▶ **Directions for this task**: Print, exactly as they appear in the listing below, the lines from the line with "This screenshot has height=576, width=1024." to the line with "The image size is (742, 509).", with both end lines kept.

▶ **Dataset records**:
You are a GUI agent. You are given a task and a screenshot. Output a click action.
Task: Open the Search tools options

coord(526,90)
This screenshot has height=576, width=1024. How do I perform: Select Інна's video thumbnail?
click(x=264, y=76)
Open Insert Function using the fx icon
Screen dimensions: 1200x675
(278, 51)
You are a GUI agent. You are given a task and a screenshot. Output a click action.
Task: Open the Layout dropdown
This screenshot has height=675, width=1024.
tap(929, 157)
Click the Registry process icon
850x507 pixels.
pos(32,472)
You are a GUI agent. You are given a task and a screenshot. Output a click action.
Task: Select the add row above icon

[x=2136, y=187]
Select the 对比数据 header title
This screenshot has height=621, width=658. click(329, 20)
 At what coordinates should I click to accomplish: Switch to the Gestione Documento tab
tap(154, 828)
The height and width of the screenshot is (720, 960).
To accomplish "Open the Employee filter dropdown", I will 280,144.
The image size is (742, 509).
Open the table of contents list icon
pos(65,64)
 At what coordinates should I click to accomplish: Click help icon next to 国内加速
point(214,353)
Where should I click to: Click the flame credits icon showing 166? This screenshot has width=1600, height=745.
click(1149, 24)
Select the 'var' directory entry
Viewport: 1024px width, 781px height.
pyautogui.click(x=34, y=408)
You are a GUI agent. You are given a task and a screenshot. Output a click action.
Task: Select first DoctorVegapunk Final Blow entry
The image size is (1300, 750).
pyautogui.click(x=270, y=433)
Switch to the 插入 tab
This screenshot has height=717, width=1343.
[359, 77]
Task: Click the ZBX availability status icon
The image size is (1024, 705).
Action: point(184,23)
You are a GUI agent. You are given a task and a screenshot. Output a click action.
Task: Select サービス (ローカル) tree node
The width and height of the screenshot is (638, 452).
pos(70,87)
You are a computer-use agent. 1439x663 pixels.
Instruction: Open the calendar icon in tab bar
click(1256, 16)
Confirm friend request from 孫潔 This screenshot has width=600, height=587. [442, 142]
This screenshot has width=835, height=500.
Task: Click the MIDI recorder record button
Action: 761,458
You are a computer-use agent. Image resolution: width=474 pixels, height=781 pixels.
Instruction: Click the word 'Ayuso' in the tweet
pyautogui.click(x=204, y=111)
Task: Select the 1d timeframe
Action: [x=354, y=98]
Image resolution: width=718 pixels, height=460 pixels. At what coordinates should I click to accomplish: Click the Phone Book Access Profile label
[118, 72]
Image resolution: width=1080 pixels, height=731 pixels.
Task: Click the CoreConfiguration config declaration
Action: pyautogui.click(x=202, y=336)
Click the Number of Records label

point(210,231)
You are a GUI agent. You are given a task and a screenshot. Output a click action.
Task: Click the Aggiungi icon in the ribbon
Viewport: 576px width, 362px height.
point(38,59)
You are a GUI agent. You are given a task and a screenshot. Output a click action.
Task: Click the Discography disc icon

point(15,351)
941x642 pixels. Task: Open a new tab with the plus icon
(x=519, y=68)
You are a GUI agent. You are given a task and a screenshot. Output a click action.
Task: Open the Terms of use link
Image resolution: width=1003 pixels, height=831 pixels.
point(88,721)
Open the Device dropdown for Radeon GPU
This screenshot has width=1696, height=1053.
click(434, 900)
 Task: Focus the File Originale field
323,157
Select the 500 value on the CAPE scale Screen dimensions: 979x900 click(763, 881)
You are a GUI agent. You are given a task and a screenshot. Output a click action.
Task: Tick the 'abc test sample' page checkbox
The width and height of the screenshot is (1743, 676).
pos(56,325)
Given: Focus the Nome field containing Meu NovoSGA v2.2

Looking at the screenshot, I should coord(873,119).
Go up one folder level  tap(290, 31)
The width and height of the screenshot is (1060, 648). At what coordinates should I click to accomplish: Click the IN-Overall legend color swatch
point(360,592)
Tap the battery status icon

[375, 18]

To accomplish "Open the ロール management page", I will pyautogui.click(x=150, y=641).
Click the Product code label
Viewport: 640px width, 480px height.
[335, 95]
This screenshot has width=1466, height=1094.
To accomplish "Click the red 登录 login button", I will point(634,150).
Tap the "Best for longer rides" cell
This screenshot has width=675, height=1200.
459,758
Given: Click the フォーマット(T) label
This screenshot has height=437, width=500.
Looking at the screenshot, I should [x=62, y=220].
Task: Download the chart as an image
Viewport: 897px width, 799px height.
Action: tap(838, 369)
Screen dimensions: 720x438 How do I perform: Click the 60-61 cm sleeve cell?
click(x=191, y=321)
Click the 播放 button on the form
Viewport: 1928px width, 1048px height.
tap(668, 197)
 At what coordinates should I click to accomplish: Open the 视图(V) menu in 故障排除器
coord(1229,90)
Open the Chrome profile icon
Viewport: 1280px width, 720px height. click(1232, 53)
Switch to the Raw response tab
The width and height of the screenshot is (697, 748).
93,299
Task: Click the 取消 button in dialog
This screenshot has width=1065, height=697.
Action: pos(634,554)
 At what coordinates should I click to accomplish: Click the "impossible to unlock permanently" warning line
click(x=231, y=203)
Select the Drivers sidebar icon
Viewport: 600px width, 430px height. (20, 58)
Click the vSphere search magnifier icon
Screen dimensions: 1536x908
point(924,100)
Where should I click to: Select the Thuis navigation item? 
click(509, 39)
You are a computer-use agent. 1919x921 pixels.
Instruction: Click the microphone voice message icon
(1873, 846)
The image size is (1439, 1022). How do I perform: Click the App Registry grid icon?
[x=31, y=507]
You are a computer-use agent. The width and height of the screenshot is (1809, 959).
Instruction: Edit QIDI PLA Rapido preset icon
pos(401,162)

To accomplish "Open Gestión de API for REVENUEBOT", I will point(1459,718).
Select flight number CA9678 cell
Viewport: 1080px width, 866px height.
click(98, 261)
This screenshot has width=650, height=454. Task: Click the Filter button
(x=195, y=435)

▶ **Your response**:
This screenshot has height=576, width=1024. How do I perform: Select Інна's video thumbnail?
click(x=264, y=76)
Open Insert Function using the fx icon
Screen dimensions: 1200x675
(278, 51)
You are a GUI agent. You are given a task and a screenshot. Output a click action.
Task: Open the Layout dropdown
This screenshot has height=675, width=1024.
tap(929, 157)
Click the Registry process icon
850x507 pixels.
pos(32,472)
You are a GUI agent. You are given a task and a screenshot. Output a click action.
Task: Select the add row above icon

[x=2136, y=187]
Select the 对比数据 header title
This screenshot has height=621, width=658. click(329, 20)
 At what coordinates should I click to accomplish: Switch to the Gestione Documento tab
tap(154, 828)
The height and width of the screenshot is (720, 960).
To accomplish "Open the Employee filter dropdown", I will 280,144.
The image size is (742, 509).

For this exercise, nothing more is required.